It is hard to do research on muscle cramps, as their arrival is involuntary and unpredictable. The dehydration and electrolyte loss theory is the most commonly known, but is also the least scientifically proven. In 2004, Dr. Timothy Noakes from the University of Cape Town studied the electrolyte levels of 43 ultramarathoners. Blood tests taken post-race showed no difference between the blood sodium levels and magnesium concentration between those who had and had not cramped during the competition.
If dehydration was the primary source of cramping, more people would be seizing up in hot tubs, saunas or even just on hot days. This isn’t to say that dehydration plays zero role in muscular cramps, but it is more likely a factor as an catalyst to muscle fatigue.
Most people cramp during longer runs or races, like the marathon, than do during shorter races like five and 10Ks. The muscle fatigue theory is supported by the fact that cramps tend to come on during the final Ks of endurance events.
There are some proven ways to ward off the dreaded cramp. The number one thing to do is to train for the long distances you’ll be racing. Muscles that are accustomed to going the distance are much less likely to mutiny towards the end of a race. It is also important to train for your proper pace. If you’ve trained solely at 5:15 minutes per kilometre and then start crushing 3:45s on race day, your muscles are going to retaliate.

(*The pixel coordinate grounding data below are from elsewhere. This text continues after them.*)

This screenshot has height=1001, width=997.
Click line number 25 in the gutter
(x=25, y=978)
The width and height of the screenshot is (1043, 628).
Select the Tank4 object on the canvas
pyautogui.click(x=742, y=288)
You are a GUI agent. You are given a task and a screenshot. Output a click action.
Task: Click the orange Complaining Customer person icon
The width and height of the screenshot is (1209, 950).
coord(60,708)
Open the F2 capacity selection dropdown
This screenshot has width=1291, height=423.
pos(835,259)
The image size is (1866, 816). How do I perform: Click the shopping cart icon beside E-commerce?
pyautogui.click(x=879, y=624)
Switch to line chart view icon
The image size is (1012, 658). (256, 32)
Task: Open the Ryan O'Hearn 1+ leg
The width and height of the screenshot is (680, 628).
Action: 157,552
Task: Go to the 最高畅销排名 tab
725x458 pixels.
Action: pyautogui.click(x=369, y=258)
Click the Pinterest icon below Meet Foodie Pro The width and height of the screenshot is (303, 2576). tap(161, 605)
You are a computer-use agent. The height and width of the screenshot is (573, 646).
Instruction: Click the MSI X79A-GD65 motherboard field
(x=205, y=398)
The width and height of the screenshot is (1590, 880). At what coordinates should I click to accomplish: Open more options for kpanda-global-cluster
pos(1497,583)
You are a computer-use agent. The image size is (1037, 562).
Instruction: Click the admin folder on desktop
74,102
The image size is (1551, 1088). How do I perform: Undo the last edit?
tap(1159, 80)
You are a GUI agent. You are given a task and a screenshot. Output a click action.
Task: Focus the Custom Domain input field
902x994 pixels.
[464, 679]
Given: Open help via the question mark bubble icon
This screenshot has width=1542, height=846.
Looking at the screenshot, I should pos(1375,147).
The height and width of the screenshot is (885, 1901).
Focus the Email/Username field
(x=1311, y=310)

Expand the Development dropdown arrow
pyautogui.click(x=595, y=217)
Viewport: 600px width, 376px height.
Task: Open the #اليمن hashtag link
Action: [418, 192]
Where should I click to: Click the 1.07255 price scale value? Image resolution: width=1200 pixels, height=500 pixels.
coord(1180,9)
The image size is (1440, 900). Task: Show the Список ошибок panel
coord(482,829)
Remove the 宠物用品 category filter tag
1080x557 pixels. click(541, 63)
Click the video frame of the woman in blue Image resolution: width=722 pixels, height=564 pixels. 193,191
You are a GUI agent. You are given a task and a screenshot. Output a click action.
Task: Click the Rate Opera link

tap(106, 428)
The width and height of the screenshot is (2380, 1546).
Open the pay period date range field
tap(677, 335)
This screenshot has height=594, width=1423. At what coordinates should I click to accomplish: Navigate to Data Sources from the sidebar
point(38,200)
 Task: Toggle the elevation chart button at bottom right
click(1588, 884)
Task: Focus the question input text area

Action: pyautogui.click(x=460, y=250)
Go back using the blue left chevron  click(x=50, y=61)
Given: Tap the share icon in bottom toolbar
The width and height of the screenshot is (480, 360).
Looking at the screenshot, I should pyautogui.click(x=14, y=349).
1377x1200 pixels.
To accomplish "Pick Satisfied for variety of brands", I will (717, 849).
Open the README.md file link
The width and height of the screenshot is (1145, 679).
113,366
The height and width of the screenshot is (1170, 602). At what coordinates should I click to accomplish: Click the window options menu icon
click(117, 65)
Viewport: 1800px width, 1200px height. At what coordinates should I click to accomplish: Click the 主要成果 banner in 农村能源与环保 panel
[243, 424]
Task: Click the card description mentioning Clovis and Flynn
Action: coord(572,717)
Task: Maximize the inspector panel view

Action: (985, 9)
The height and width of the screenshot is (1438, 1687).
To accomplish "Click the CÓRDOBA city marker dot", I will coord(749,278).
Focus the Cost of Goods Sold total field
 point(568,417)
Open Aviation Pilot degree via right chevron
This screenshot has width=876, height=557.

Another thing you can do is incorporate plyometric training in your schedule to strengthen the endurance of the of the neural receptors which are believed to misfire during cramps. Keeping track of when you cramp and the factors surrounding it (i.e. what the weather conditions are like, what the course terrain was like, how you fuelled before the run) may allow you to identify your own body’s tendencies.